Чувствовать себя человеком, на которого можно положиться, этого хватит на всю жизнь!.. Наверное, плохо пришлось бы человеку, не окажись на этой земле столько будних забот для ума, честолюбий, склонностей, не утверждай он себя по ту сторону домашнего удушья».
Такие размышления вполне отражали душевное состояние Нерецкого после возвращения из отпуска. Даже уродливая домашняя обстановка воспринималась как приход будней после немногих дней праздника. Зою он видел (чаще — догадывался, что она дома) раз, много два в неделю — обычно по утрам, если был свободен от рейса. Оказываясь в городе ранними вечерами, шел гонять шары в бильярдную (откуда внезапно исчез Курослеп) — до того часа, когда Зое полагалось находиться в театре. Вряд ли ее ждали там каждый вечер: в их заведении и не такие, как они с Плаховой, лицедеи позанятнее простаивают по десятки месяцев в году — за ненадобностью. Но как бы там ни было, Зоя возвращалась в квартиру не раньше чем к тому времени, когда он спал или собирался ложиться. Она обосновалась в спальне, он — в маленькой комнате. Разделившие их коридор и гостиная образовали ничейную зону. Первое время у Зои замечалось поползновение ввести в оборот какой-нибудь «раскрепощенный» стиль общения. Был испробован и легкий ернический, присущий разведенным супругам в американских пьесах. Но Нерецкой смотрел в ее сторону всегда одинаково, без тени интереса, как случайный прохожий на себе подобного, и скоро ситуация обрела отечественный колорит. Жили молча, каждый сам по себе. Зная, что он дома, она старалась не показываться на глаза, не греметь посудой, не шаркать шлепанцами, не брать книг из гостиной, не забираться в большое кресло у телевизора, словом — выявлять как можно меньше признаков своего присутствия. И уже через месяц, ненароком столкнувшись с ним возле ванной, испуганно охнула:
— Извините!..
Но и эта жизнь стала обыденной, само происхождение ее воспринималось как нечто обязательное, в порядке вещей. Начальные впечатления мало-помалу теряли значение, а легкость, с которой прижилась в душе Юля, и вовсе уравняла его с Зоей. И это равенство как свидетельство его заурядности образовало в нем еще недавно немыслимое, неопределенное, бесформенное самоощущение, которое вполне можно было назвать душевным безвременьем: от старых представлений вроде бы освободился, а «новая вера» не прижилась. И только с Зоей держался так, чтобы не оставалось сомнений: для нее он все тот же, каким она знала его; вместе с последними днями под одной крышей он доживал и себя прежнего. Но это давалось легче, чем делать вид, что теперешние отношения с Юлей не нуждаются ни в каких переменах.

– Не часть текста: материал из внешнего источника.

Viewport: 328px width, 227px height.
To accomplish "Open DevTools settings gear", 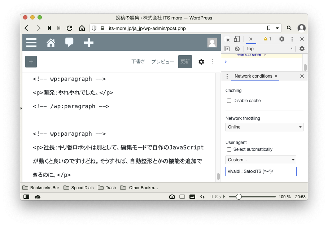I will pos(282,39).
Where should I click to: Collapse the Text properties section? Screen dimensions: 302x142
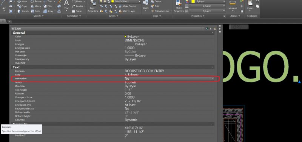click(213, 67)
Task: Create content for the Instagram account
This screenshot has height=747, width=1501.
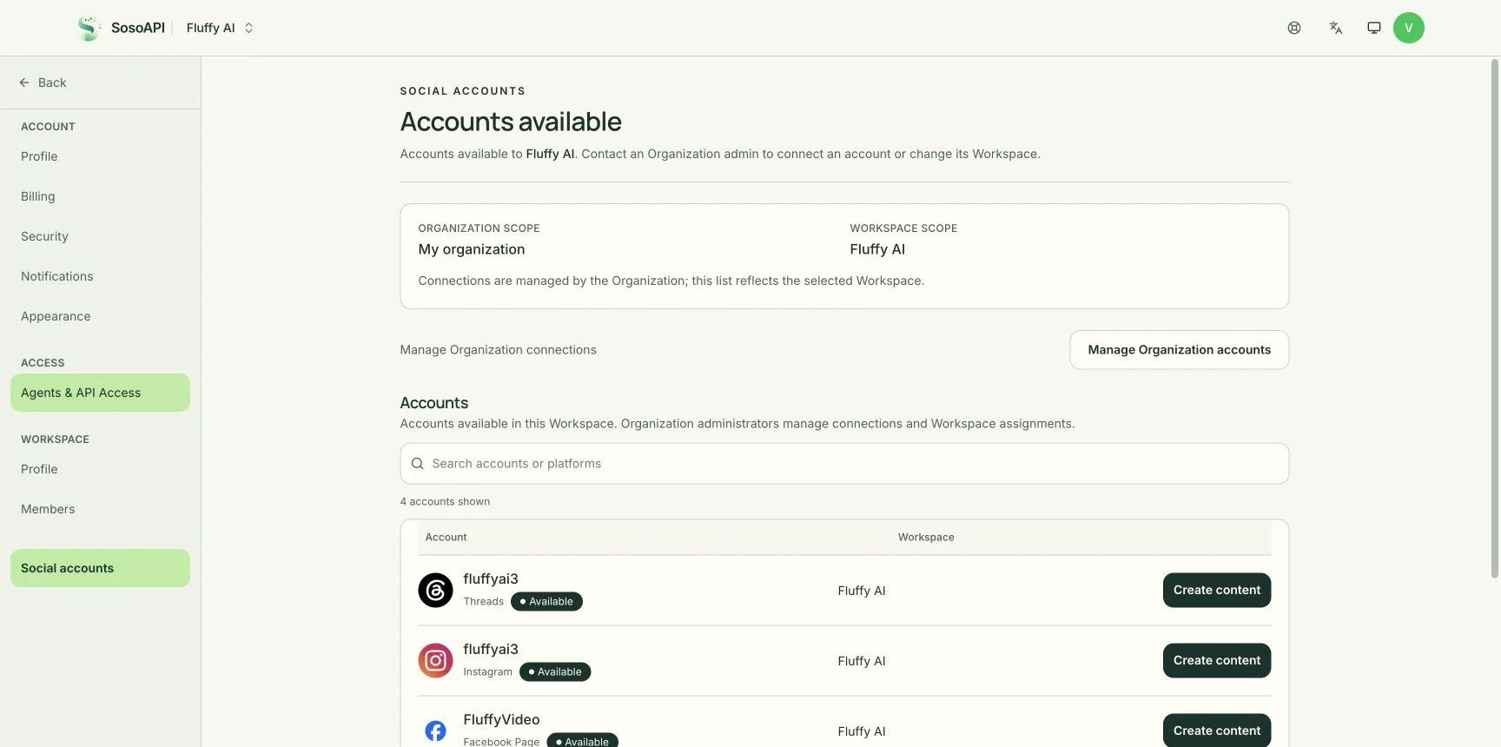Action: pyautogui.click(x=1216, y=661)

«Новое само по себе ни хорошо, ни плохо, оно предстает таким или этаким на виду старых привычек», — рассуждал он, видя, как старое разваливается, а новое ни во что не складывается, все в нем остается зыбко, рыхло, недоговорено, и при этом он как бы лишен права что-либо выяснять.
Из того, что ему было известно о ее отце, а ей — о его семейных делах, как-то само собой вытекало, что до поры, когда он будет совсем свободен, а будущее Юли, в понимании ее отца, окончательно определится, об их отношениях никто не должен знать. Да и зачем? «Нам и так хорошо, правда?» — говорила она, и он кивал в безмятежном духе — разумеется, лучшего и желать нечего.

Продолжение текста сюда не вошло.